Towards the end of the workshop team building and skills of working together in a seamless way as a team and being able to support, complement and build on one another to achieve set targets were explored. This was an outdoor activity undertaken by the team setting out to visit the park and the Hells Gate attraction site and later in the evening boats ride in the Lake Naivasha. The experience at the Park was exciting with participants getting to experience mountain climbing and to see various wild life including giraffe, buffalo, zebra, gazelles, wildebeests, warthogs and birds. It was a time of sharing and learning from the ‘lifestyle’ of the wild on the differences amongst individuals and the importance of living and working together to scale through the challenges of life and bring harmony and coexistence despite diversity.

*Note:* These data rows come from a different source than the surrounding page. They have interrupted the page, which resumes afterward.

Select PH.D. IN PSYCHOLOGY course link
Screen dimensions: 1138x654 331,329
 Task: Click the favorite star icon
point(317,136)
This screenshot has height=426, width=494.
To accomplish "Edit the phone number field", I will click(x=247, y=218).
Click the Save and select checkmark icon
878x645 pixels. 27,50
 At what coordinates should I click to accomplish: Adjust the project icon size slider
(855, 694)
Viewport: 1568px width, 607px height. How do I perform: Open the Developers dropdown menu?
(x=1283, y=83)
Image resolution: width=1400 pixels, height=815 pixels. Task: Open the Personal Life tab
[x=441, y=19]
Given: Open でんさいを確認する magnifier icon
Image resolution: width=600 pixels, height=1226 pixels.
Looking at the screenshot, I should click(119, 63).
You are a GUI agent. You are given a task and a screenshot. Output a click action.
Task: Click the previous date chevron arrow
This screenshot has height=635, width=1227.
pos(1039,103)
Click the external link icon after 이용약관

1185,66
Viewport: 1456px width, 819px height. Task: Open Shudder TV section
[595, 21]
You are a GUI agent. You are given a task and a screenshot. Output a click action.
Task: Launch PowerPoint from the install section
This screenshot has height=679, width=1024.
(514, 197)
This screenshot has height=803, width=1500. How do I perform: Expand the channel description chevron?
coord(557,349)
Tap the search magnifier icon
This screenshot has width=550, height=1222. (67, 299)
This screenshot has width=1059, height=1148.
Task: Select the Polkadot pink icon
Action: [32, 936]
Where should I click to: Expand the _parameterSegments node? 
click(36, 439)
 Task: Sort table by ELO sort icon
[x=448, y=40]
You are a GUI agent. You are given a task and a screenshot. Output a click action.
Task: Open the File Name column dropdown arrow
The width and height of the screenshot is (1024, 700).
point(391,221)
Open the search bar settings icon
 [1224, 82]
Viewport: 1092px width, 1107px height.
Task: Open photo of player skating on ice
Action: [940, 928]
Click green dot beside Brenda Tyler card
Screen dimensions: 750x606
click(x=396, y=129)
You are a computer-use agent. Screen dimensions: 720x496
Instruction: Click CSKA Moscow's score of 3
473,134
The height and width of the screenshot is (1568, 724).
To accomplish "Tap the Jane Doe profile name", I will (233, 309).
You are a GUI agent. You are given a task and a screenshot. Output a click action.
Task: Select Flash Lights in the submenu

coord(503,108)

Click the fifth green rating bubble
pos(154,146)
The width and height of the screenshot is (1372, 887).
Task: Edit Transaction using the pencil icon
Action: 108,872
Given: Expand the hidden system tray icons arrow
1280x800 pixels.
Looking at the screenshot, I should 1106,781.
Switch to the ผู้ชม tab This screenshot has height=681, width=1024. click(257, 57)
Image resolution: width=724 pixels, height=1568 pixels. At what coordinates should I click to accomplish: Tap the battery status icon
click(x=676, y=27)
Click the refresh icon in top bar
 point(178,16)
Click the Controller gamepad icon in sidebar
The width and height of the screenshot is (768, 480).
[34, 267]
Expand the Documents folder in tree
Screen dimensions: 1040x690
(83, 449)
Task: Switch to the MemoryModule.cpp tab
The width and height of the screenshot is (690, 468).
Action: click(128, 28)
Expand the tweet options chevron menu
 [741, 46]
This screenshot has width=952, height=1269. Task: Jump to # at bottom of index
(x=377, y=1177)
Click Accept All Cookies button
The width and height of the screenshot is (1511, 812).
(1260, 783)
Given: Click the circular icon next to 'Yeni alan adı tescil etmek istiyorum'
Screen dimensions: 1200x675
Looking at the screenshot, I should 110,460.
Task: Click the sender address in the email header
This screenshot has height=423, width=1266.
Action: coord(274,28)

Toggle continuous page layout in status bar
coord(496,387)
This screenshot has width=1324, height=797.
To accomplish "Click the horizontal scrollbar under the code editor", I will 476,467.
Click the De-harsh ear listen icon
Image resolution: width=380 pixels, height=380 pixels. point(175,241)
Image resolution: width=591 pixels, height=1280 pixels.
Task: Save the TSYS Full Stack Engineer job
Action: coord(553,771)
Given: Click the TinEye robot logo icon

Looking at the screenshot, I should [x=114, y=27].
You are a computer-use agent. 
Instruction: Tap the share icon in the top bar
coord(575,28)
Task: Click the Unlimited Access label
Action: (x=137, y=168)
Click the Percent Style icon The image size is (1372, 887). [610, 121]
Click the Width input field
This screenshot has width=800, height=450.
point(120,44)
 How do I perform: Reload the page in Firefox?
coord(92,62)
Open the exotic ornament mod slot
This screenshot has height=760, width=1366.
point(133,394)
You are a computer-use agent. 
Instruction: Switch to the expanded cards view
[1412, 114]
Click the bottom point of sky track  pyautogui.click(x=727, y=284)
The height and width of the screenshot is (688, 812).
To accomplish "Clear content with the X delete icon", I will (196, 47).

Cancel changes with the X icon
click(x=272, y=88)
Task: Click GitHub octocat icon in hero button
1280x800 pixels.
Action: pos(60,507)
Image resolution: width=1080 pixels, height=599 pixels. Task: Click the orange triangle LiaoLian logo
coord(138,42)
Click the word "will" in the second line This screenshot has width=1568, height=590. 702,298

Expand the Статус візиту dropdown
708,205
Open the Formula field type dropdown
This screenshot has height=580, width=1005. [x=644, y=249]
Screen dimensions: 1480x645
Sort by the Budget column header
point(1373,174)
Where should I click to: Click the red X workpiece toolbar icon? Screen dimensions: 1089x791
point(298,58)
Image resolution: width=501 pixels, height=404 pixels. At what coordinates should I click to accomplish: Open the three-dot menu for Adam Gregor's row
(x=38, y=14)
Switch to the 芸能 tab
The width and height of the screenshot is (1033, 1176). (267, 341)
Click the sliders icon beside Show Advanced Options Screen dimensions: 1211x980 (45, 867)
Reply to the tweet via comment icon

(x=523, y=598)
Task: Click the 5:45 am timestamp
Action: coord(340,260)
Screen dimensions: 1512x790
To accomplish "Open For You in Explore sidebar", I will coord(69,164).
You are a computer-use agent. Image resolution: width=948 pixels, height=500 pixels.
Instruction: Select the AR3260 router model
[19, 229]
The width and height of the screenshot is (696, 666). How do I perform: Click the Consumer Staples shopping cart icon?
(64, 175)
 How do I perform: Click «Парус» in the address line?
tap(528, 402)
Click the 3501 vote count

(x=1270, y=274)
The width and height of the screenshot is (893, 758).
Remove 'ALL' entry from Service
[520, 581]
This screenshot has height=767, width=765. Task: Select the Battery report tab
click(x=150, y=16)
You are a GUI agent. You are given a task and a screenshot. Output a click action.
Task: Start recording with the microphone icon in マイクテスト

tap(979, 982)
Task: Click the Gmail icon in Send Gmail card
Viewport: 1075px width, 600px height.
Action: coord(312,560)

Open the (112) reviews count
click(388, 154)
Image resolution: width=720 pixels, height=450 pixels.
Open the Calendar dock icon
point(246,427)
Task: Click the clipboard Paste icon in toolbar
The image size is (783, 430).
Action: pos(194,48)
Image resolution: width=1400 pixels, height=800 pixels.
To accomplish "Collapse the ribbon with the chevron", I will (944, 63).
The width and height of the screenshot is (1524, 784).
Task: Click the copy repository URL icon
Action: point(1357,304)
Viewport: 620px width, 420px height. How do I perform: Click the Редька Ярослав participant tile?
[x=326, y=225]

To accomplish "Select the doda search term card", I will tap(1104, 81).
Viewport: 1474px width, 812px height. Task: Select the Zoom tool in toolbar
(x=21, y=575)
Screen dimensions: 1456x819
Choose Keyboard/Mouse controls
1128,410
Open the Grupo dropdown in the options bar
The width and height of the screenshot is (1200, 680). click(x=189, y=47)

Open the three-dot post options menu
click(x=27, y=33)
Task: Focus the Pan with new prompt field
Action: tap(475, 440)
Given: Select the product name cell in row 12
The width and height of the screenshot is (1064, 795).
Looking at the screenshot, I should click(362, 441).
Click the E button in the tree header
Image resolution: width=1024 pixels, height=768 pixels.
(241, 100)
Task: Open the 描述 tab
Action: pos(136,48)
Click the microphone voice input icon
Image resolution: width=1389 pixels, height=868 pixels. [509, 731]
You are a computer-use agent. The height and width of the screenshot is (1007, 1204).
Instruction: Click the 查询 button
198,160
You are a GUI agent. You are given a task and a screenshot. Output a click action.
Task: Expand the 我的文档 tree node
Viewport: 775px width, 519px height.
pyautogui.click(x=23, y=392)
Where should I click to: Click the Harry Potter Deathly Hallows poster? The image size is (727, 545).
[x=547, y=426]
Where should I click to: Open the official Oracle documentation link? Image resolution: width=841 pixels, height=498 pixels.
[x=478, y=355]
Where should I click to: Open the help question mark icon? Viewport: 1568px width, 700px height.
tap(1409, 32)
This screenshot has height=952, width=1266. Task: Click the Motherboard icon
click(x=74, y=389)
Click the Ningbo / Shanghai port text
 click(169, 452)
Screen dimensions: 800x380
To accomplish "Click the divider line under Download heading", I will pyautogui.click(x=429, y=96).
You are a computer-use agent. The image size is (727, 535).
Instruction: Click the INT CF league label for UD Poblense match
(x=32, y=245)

On the last day the team was taken through the professional aspects of a counselor with discussions geared towards self-awareness. Members learnt the characteristics of a good counselor which include an identity, respect and appreciating themselves, being able to recognize and accept their own power, open to change, making choices that shape their lives. Counselors feel alive and their choices are life-oriented, authentic, sincere and honest, have a sense of humor, make mistakes and are willing to admit and generally live in the present. They appreciate the influence of life, have sincere interest in the welfare of others and become deeply involved in their work and derive meaning from it. They are also able to maintain healthy boundaries.
Participants discussed the counseling ethics such autonomy, respecting the rights of clients, fairness and just treatment, fidelity, genuity and faithfully honoring the commitment. Professional Competence- boundaries of competence, based on education, training, supervision experience, and appropriate professional experience were explored.
At the end the participants made recommendations to the management in order to enhance and encourage prevention, management, treatment and care programs at KWTA. They included conducting, training in counseling, drugs and substance abuse and related issues for professionalism e.g. refresher, certificate, diploma course etc., need for constant supervision by a professional counselor, consultations and networking with relevant partners, undertake exchange programmes with other ACUs, benchmarking, seminars and workshops, need for an equipped resource center i.e. with books, demos, electronic media (DVDs, CDs and TV), customized posters, brochures and charts, digitize ACU activities and link ACU activities and information on the KWTA website and open a ‘wattsapp’ group for staff to share counseling information, quarterly awareness programs both for internal and external domain including management. The ACU needs to reach out to the community during KWTA stakeholder’s activities with information including VCT services, development and customize workplace policy on HIV, ADA, Gender and disability mainstreaming, provision for a ring-fenced ACU budget based on the work plan, develop and publish a workplace magazine bi-annually and undertake team building and open family days and other outdoor activities.
In the light of the above, the KWTA ACU as a way forward participants noted the need to strengthen, build capacity, support and empower the AIDS Control Unit to achieve the targets. The team in one accord committed themselves to creating awareness both at the internal and external domain and work within the professional and ethical practice as expected.